2. You’ve published eleven books in your DS Logan series in just under two years. How do you do it?
I’ve actually published twelve now, plus the first Robert Hoon spin-off which is out this month. I’ve written the next Logan book, too, and am working on the second Hoon.
I have a ‘condition’ called aphantasia which means my brain works a bit differently to most people in that I have no visual imagination. I don’t ‘see’ pictures in my head, but instead think exclusively in words. I reckon this gives me an advantage when it comes to writing.
Also, I’m dead fast at typing, which also helps.
3. Tell us about DCI Logan … and what you think makes this series so appealing to readers.
DCI Logan is a pretty traditional crime-fiction police detective in that he is a troubled character who doesn’t necessarily do things by the book all the time. What seems to attract readers, though, is the humour throughout the stories, and the relationships between the characters.
I think a lot of crime fiction can be a bit morbid and depressing. Understandably, I suppose, given the subject matter. The Logan books do tackle dark and gritty subject matters, but there’s a vein of humour running through every story which helps them avoid becoming too bleak.
4. Do you think there is a place for more humour in crime fiction, particularly in the current circumstances/climate? How do you use it as a device?
I think there’s a place for more humour in pretty much every situation, and firmly believe the world would be a much better place if we didn’t take ourselves so seriously.
That said, I didn’t intend the Logan books to be funny. I had plotted out a dark, gripping crime thriller, and then I sat down and wrote the very first line – ‘The total collapse of Duncan Reid’s life began with a gate in the arse end of nowhere’ – and I realised that I probably wasn’t going to be able to play it completely straight, like I had originally intended. And I’m very glad that I didn’t.
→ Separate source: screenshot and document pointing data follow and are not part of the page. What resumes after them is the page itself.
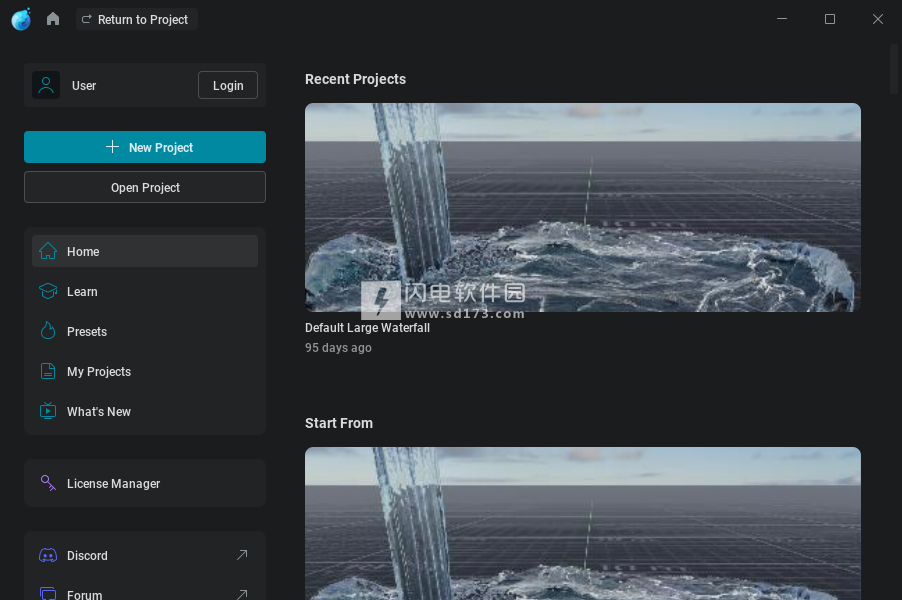The height and width of the screenshot is (600, 902).
Task: Open the Default Large Waterfall recent project thumbnail
Action: click(582, 207)
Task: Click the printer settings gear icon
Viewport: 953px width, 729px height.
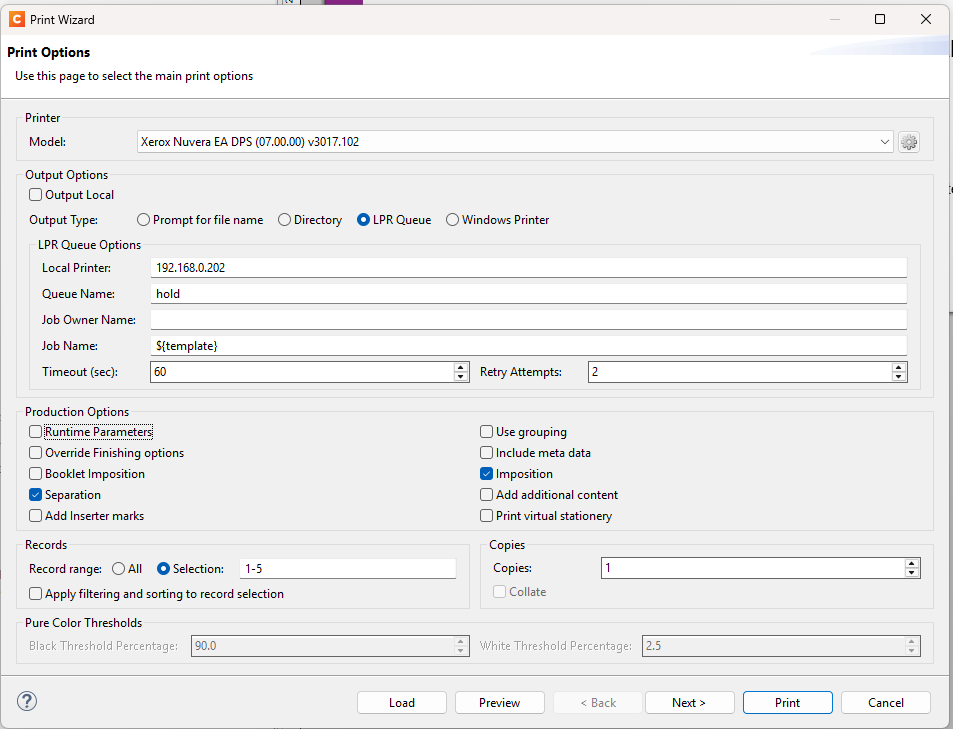Action: (x=908, y=142)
Most of the humour, though, comes from the characters and their relationships with each other. They all know each other so well at this point that they bounce off each other nicely.
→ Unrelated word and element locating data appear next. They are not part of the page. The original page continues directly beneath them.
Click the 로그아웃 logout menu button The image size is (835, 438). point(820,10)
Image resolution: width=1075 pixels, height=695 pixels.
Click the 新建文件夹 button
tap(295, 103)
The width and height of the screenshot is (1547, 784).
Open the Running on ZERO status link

Although, in the thirteenth book, one of the detectives gets stuck inside a giant road safety mascot costume, so there’s the odd moment of slapstick type stuff, too!
5. Why did choose self-publishing over traditional agreements? You’ve been successful in multiple different forums and through different methods. Which do you prefer and why?
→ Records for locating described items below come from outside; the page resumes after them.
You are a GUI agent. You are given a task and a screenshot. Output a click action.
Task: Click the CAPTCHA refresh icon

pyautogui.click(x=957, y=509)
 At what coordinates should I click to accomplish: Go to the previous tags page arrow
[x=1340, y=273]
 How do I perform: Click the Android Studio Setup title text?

I hadn’t really given any thought to self-publishing until a high school asked me to go in and teach pupils how they could self-publish their own work. I had absolutely no idea how to do such a thing, but they were offering to pay me for the workshops, so I was damn well sure I was going to learn!
I wrote the first Space Team book in two or three weeks, and published it on Kindle. I had no money to spend on it, so self-edited, designed my own covers, etc., thinking that nobody was ever going to really see it, anyway.
Then, within a few weeks, it was massively outselling all my children’s books combined.
So, like with writing for kids, I just sort of fell into it by accident, really.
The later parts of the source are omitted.